Innalillahi wa inna Ilaihi raji'un.

Saya kontak teman yang mengabari di group, hendak mencari informasi lebih lanjut mengenai kecelakaan tersebut.
Bu Nikmah berboncengan dengan Zahra, akan berangkat sekolah. Di salah satu perempatan, tak jauh dari rumah mereka, terjadilah insiden itu. Pengendara di depan Bu Nikmah mengerem mendadak, Bu Nikmah pun terpaksa mengerem mendadak pula. Mereka berdua terjatuh. Zahra terlempar ke kanan, masuk ke bawah kolong truk yang melaju dari depan. Ban belakang truk tersebut menjadi wasilah takdirNya.

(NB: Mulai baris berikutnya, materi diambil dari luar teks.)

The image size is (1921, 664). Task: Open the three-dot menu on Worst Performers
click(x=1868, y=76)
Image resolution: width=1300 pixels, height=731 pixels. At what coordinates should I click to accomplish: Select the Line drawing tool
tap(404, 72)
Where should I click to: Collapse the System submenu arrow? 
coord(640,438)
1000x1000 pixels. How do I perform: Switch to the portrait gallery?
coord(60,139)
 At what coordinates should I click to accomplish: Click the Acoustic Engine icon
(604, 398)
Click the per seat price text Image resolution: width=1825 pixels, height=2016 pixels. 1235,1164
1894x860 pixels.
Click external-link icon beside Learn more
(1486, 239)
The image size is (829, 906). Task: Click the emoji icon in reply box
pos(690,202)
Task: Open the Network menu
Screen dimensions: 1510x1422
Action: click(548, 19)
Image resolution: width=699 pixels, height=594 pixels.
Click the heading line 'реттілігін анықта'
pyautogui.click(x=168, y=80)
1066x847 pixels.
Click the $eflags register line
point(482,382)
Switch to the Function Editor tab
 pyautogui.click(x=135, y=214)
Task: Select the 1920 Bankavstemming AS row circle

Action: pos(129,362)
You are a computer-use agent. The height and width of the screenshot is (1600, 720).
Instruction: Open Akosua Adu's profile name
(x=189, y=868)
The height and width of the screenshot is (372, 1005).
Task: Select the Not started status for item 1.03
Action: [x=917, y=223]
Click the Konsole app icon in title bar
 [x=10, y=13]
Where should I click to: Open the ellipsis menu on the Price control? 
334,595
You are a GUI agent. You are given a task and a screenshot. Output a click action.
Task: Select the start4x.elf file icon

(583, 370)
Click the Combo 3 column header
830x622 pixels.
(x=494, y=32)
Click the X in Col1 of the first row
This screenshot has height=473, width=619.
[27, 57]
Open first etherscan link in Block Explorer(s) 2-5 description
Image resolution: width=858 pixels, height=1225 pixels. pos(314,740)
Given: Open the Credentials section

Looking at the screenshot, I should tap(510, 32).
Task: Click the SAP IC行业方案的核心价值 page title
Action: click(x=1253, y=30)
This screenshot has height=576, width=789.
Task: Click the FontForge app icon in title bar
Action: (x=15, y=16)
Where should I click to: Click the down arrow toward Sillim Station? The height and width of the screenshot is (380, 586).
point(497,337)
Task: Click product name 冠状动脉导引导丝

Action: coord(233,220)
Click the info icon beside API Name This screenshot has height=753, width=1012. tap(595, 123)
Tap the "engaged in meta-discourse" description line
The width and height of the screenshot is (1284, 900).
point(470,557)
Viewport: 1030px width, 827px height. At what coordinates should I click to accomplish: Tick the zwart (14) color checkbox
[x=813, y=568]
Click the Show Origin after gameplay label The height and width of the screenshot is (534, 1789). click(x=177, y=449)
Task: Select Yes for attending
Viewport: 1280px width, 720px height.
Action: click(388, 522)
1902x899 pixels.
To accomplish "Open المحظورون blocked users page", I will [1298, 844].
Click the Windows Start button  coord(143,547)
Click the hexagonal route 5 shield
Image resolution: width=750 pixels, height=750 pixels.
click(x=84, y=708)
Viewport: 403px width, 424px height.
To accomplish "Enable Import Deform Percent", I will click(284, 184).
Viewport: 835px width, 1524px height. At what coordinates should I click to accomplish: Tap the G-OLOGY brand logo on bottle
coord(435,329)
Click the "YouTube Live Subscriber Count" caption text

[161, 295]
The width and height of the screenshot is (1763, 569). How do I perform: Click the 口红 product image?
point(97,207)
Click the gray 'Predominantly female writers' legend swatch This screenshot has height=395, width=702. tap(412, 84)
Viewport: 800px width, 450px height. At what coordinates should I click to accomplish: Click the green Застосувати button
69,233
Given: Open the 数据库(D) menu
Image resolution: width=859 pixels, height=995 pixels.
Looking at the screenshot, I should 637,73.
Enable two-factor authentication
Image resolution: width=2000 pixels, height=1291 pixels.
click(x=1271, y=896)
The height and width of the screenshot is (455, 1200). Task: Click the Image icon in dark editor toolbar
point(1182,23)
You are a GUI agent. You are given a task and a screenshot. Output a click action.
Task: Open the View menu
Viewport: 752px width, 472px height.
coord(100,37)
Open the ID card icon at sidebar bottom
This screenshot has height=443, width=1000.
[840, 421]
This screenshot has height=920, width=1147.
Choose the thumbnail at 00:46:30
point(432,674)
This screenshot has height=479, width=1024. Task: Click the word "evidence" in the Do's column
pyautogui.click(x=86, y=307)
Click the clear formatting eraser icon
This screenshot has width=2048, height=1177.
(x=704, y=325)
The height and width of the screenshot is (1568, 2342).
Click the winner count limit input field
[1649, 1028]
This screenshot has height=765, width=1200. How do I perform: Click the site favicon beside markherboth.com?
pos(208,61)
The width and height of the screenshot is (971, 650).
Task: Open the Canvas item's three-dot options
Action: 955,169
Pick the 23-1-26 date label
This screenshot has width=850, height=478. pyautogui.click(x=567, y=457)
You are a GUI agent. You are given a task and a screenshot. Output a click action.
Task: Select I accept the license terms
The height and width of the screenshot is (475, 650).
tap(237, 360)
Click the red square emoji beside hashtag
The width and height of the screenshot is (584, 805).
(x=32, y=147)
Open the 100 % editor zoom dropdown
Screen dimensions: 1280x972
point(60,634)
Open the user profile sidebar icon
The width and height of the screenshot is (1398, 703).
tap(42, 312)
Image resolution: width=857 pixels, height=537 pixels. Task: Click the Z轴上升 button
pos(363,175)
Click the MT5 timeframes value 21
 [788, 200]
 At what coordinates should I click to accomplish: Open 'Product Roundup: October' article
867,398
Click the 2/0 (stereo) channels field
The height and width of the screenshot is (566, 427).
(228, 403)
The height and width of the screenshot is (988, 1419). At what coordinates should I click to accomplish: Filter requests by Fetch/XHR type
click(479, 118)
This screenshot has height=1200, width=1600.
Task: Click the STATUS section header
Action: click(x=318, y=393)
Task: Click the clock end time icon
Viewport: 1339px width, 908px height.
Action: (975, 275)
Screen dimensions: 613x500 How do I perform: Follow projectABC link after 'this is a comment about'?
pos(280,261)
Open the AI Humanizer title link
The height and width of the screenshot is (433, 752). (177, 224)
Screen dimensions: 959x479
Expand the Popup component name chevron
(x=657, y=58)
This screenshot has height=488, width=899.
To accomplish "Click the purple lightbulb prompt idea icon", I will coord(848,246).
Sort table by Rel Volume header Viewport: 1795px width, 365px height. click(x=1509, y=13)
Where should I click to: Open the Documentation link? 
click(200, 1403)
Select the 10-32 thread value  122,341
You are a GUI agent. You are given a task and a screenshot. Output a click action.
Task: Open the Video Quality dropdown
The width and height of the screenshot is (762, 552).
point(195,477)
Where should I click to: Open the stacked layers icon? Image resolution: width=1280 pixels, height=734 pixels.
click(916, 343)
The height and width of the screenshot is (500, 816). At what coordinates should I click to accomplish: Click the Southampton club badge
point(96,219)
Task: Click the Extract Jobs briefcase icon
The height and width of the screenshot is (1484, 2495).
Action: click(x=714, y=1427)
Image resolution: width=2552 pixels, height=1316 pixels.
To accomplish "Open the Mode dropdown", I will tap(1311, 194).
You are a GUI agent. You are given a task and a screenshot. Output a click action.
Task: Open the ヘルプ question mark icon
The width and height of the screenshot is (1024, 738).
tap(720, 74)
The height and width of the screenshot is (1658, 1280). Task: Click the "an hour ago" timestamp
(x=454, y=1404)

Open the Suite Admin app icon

Robbana, ya Allah. Laa haula walaa quwwata illa billah.
Kalut hati mendengar kabar demikian. Gemetar badan, dan mengalir air mata. Tragisnya, ya Kariim. Beratnya beban kepedihan yang harus ditanggung Bu Nikmah, menyaksikan putri bungsunya menghadapi takdir dengan jalan demikian. Beratnya hantaman kesedihan yang bergumpal dengan kehilangan cepat dan tak terduga. Ya Allah, ya Rabbana... Laa haula walaa quwwata illa billah.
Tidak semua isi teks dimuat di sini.